A particle of dust holds many histories. There is the history of its own becoming. Everything in matter exists in a form waiting to be broken. Dust begets dust. The world has twice as much today as it did in the 19th century.
Wind takes advantage of what it entrains. Red dust from India caught in the gales of a tropical cyclone, once bore down upon Australia in an umber hedge so thick it obscured the horizon. A wave of rosy particles reduced, dwarfed, engulfed the ships at sea. In a particularly intense kind of dust storm, a haboob, the particles are carried on an atmospheric gravity current, a massive downdraft generated in the center of a thunderstorm, which often evaporates more moisture than it deposits.

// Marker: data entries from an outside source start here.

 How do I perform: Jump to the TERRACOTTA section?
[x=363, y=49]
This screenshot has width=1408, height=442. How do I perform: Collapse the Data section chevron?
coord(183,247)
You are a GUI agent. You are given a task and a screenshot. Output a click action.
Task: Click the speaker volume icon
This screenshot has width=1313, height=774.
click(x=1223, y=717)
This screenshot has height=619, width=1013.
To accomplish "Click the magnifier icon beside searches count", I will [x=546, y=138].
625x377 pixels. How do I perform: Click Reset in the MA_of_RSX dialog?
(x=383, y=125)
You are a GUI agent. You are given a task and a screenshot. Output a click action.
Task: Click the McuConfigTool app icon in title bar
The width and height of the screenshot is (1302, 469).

What the wind may carry aloft has profound and mysterious influences far afield. Desert dust is so intimately tied to climate that one does not exist without the other. A dusty period in Asia increases snowfall in California. Dust trapped deep in the Antarctic ice sheets can help us to reconstruct past climates. Over the past 80,000 years, dirt from the windy plains of Patagonia was periodically blown south and deposited onto this icy enclave. The ebb and flow of Chilean and Argentinean glaciers corresponds to dirty lines in the ice cores—the very coldest periods also resulted in the dustiest.

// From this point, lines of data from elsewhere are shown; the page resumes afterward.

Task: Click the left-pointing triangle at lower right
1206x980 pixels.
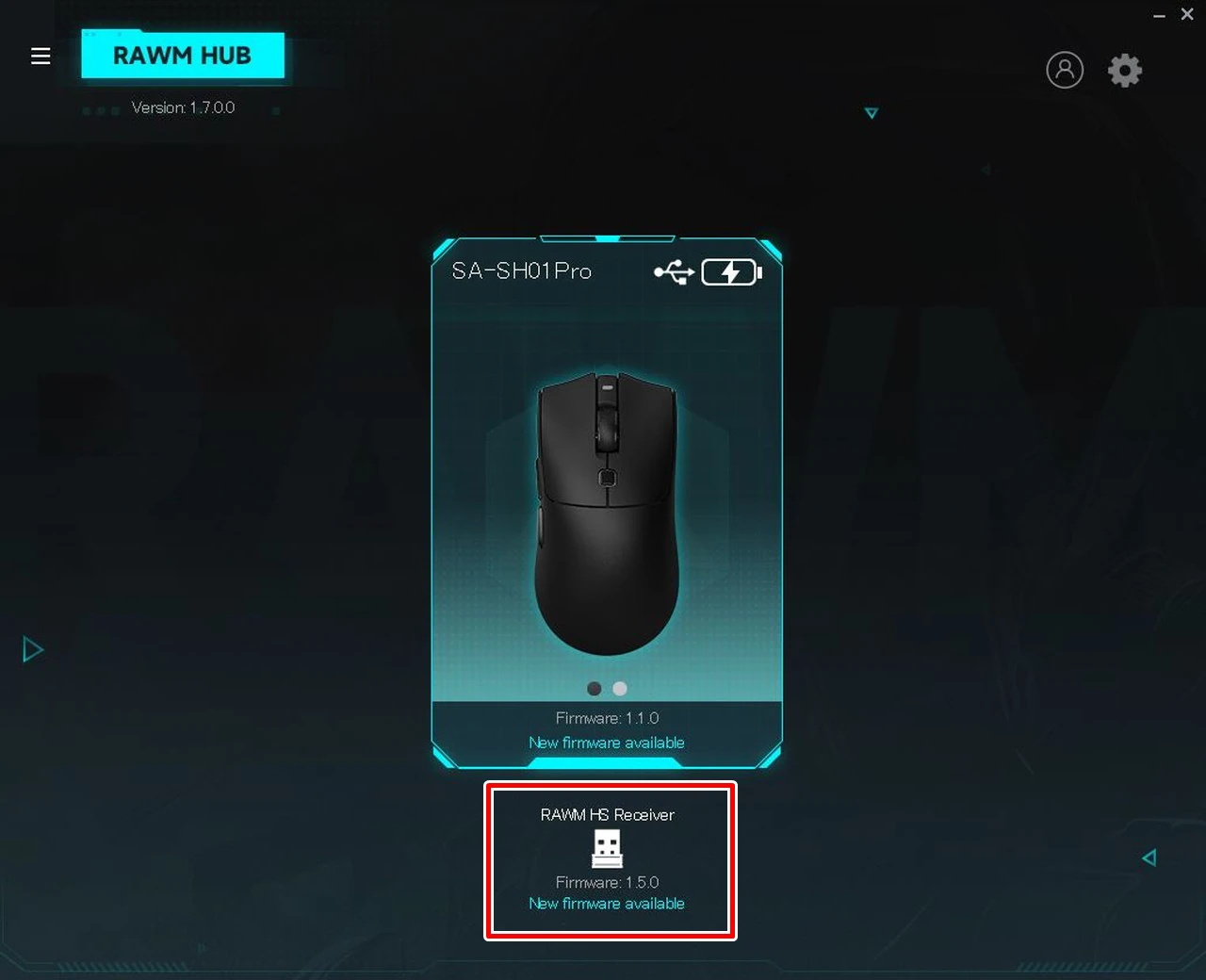Action: point(1149,858)
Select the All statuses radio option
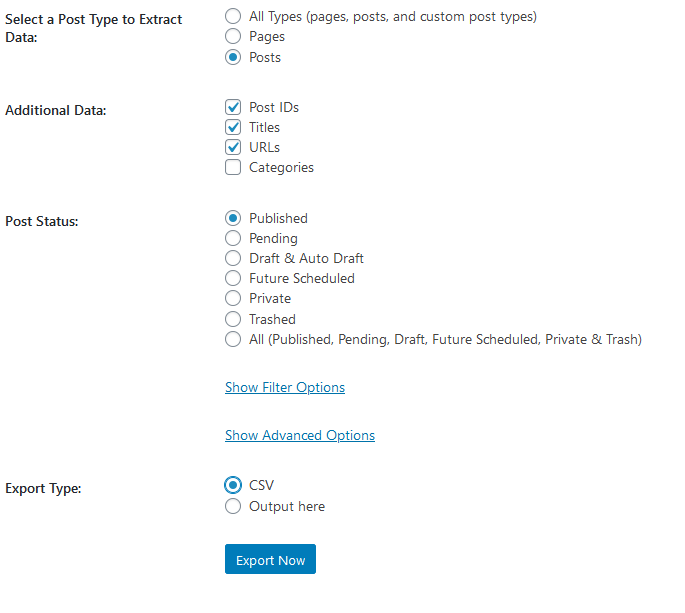Image resolution: width=685 pixels, height=613 pixels. tap(233, 339)
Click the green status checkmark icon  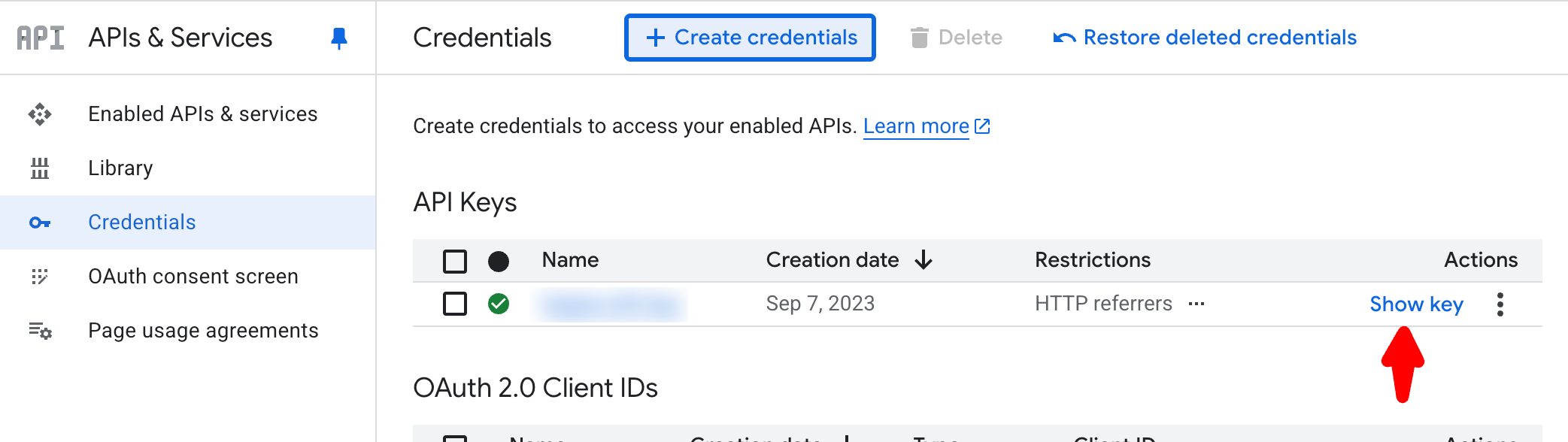pyautogui.click(x=499, y=304)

A particle reveals a world much beyond its boundaries. Dust tells the story of the Mayan decline. In the Classic Period, this civilization stretched across the entire Yucatan Peninsula, from the Caribbean Sea to the highlands of Central America. It was a society of cities, of water infrastructure, and managed landscapes. The heartland was situated on the upland spine, a karstic plateau rising above the sea, a rolling landscape interspersed with sinks and depressions. Here, the limiting soil nutrient was phosphorous. Wind-blown dust from the Saharan desert traveled on the cold persistent tails of circumventing airstreams. When it reached the Mexican highlands, this exogenous nourishment was caught by the canopy of old-growth trees and eventually washed into the soil. This process is so efficient—old forests trap fourfold more dust than opened lands—that nearly 25% of the phosphorous in the soil came from Africa.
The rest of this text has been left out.